Aquela parcela que cabia no bolsopode se transformar em anos de sufoco financeiro. O empréstimo para um negócio sem planejamento pode consumir a energia do empreendedor antes mesmo de o projeto amadurecer. O financiamento emocional de hoje pode roubar a liberdade de amanhã.

É por isso que muitos empreendedores desistem de abrir ou expandir empresas em momentos de juros elevados. Não necessariamente porque lhes falta coragem, mas porque o custo do dinheiro se torna excessivamente alto. O crédito caro desacelera sonhos.

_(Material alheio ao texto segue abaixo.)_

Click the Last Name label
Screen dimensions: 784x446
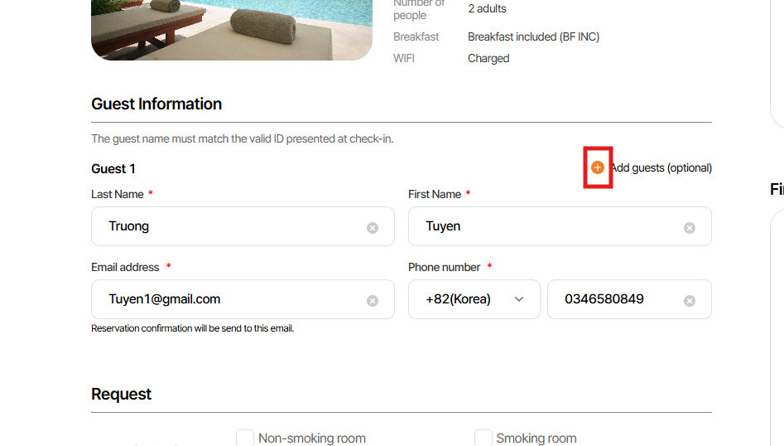click(117, 194)
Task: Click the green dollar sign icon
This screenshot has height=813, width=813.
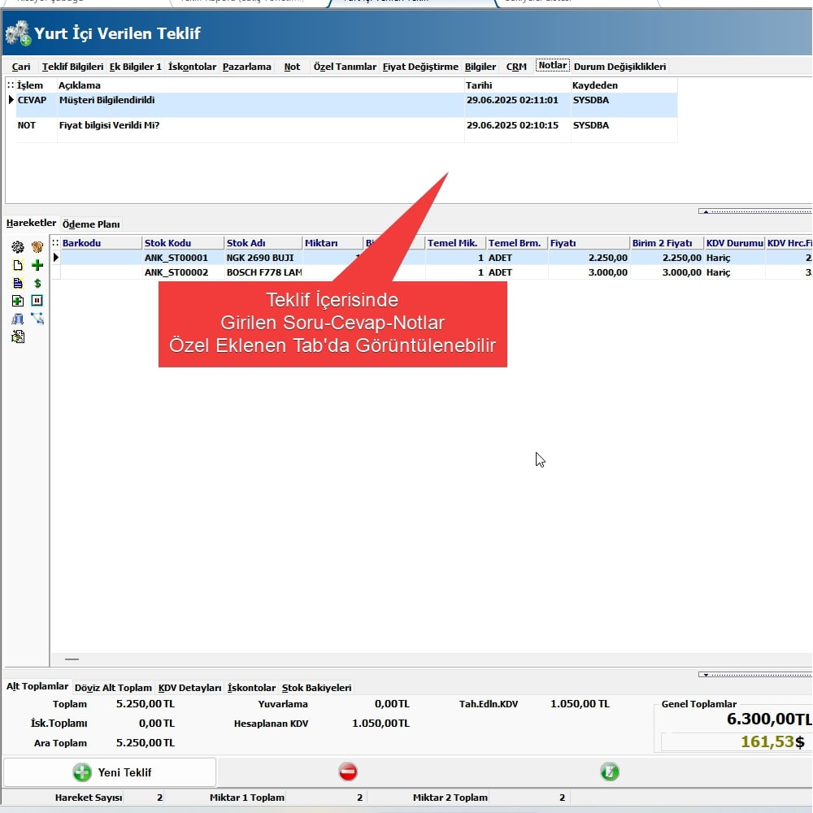Action: pyautogui.click(x=37, y=283)
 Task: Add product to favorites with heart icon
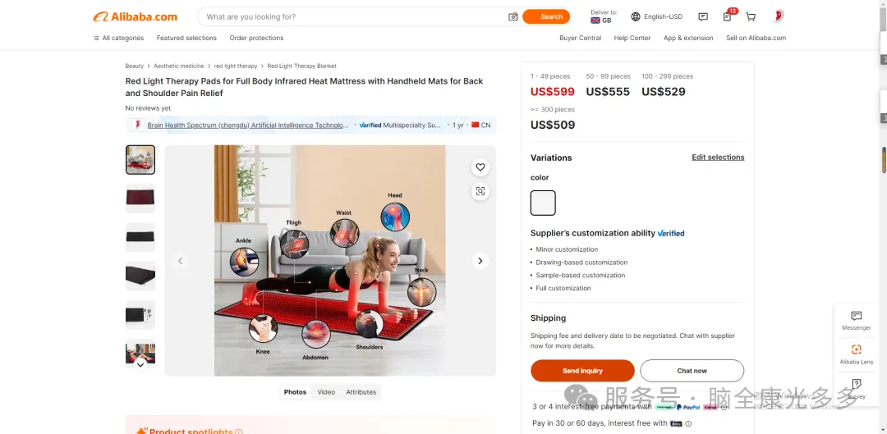tap(480, 167)
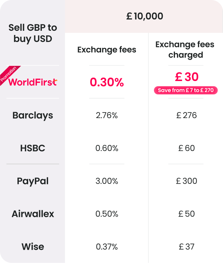Click the PayPal row label
Viewport: 223px width, 263px height.
tap(33, 181)
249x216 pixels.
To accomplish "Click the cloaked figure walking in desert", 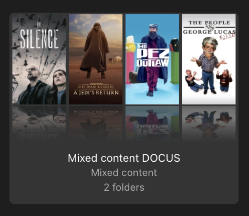I will (x=96, y=50).
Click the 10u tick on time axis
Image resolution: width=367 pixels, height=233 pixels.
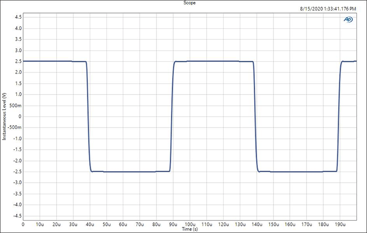tap(40, 224)
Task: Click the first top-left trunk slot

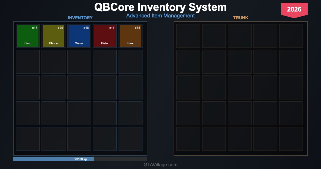Action: tap(188, 36)
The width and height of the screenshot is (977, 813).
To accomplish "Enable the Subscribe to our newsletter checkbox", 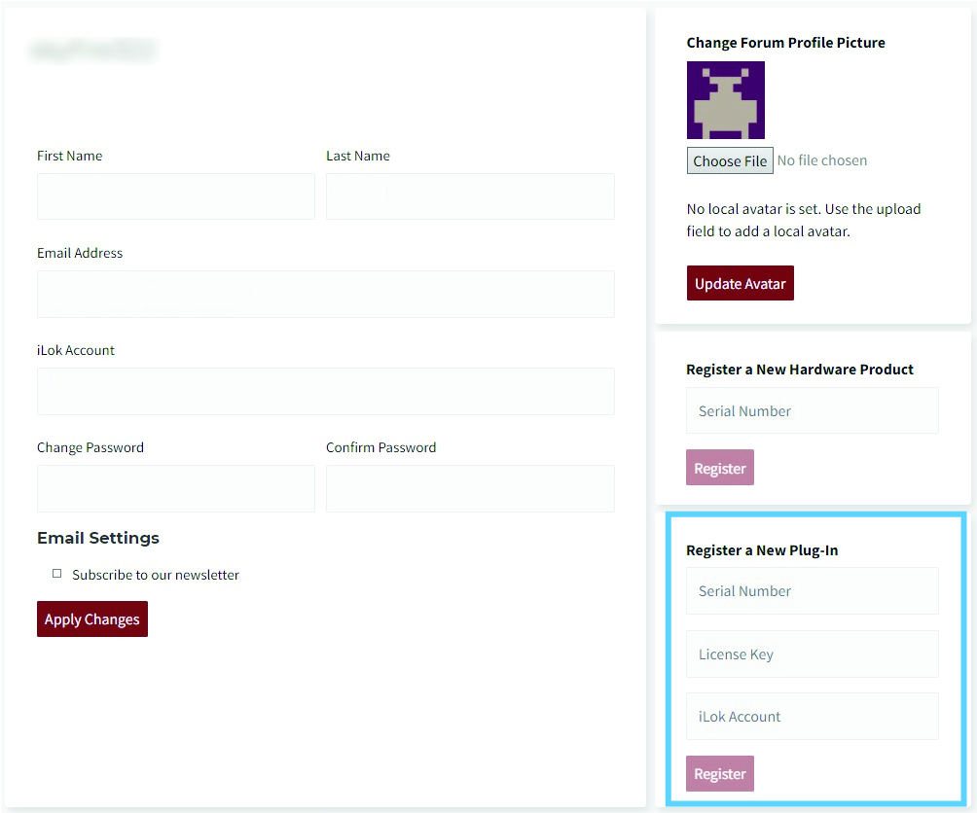I will (x=56, y=573).

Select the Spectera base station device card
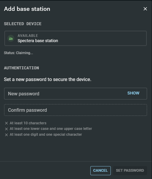[75, 38]
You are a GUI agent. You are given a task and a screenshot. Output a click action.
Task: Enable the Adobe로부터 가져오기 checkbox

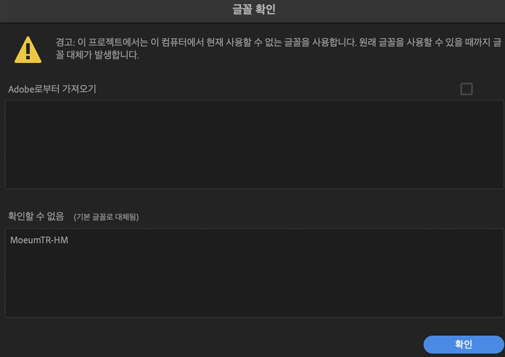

E talvez a educação financeira mais importante não seja aprender apenas onde investir, mas entender em que momento econômico estamos vivendo.

Se os juros estão altos, talvez seja tempo de:

   fortalecer a reserva financeira;

   evitar dívidas desnecessárias;

   adiar decisões impulsivas;

   e aproveitar os rendimentos da renda fixa.

Se os juros estão baixos, o cenário tende a favorecer financiamentos mais baratos, expansão empresarial e aquisição de bens de longo prazo.

A sabedoria financeira não está em lutar contra a realidade econômica, mas em aprender a navegar por ela.

Os japoneses possuem uma filosofia chamada judo econômico invisível”: usar a força do ambiente a seu favor, e não contra si mesmo. No mar, o bom navegador respeita a correnteza. Na vida financeira, a lógica é semelhante.

Porque no fim das contas, a SELIC não é apenas um número definido em Brasília. Ela entra silenciosamente na mesa das famílias, nos sonhos dos empreendedores e nas decisões que moldam o futuro de milhões de brasileiros.

E entender isso talvez seja um dos passos mais importantes para trocar ansiedade financeira por inteligência financeira.